When Did Moscosos Comic Books Begin?
With our theme on psychedelic artistes, it is noteworthy that Victor Moscoso’s (famous rock posters artist) streetwise upbringing in Brooklyn gave him a no-nonsense type of approach to art and art projects. He takes a very practical view of commissioned assignments and personal projects. Lucky for us! I believe this led to many projects and encompassed a wide range of work he may have not discovered. This may include (but not limited to) his work and leadership at Zap Comix and other Moscosos comic books.
This image to the left is the very first Zap Comix Book. Launch date was March 1968 and the brain child of legendary underground comics artist Robert Crumb (R.Crumb). Crumb would recruit other artists S. Clay Wilson, Robert Williams, “Spain” Rodriguez, Gilbert Shelton, Victor Moscoso and Rick Griffin to collaborate with him. The latter two with reputations as psychedelic poster designers, in their own right. They would all come on board as the new roster of artists for Zap Comix.
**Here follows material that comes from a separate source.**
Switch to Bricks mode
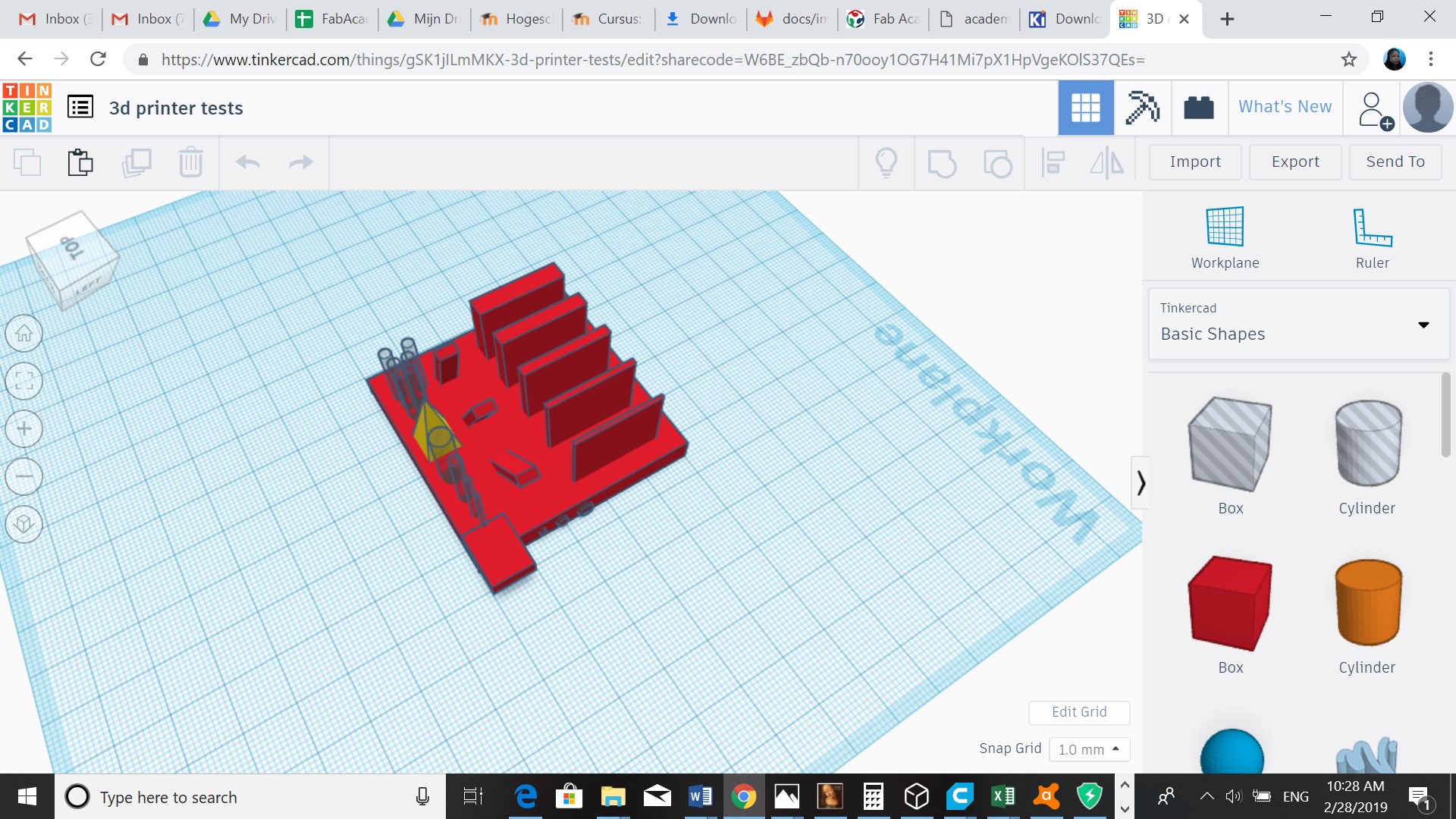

Moscoso and Griffin worked well as partners on many poster designs and projects. Griffin had actually made his bones doing a surfer comic strip “Murphy” in 1961 and started germinating the idea of doing comics with Moscoso, before Zap was published.
It is claimed that the term “comiX” (with an X) refers to the traditional comic book style of Zap, and its mixture of dirty jokes and story-lines. Moscosos comic books (Zap Comix included), were more of an an illusory / optical type of art. But, “Crumb and Griffin took the taboos straight on” as Moscoso puts it. The comic books were labeled “Fair Warning: For Adult Intellectuals Only”. This was soon to be taken very literally, as this obviously was not a kiddies comic book. So bad, that in some places you could not buy this over the counter. This made the comic even more coveted and wildly popular.
Zap#4 was most infamous as it depicted an R. Crumb story “Joe Blow”. It was about a incestuous All-American nuclear family . Their motto being “the family that lays together stays together”. Numerous “community standards” obscenity busts and court cases were brought against the publisher Print Mint. This was actually was banned in New York from over the counter sales.
According to Moscoso – R. Crumb had been a super fan of he and Rick Griffin and after seeing poster Family Dog #89 an imitation of the Sunday Chronicle pages. After seeing that he went home and created Zap Comix. They were in essence his heros.
That is actually a very interesting time line and important info. All of these guys were so famous, many times you dont know who came first. But, to answer the question to our post – When Did Moscosos Comic Books Begin? I would have to say not in the FIRST issue of Zap Comix. But, as we revealed earlier, obviusly a Moscoso/Griffin poster was the inspiration. It would probably be the second issue moving forward to this day. Moscoso was heavily involved in the comic even in distribution and management. He was instrumental (IMHO) in making Zap Comix the phenomenon that it is.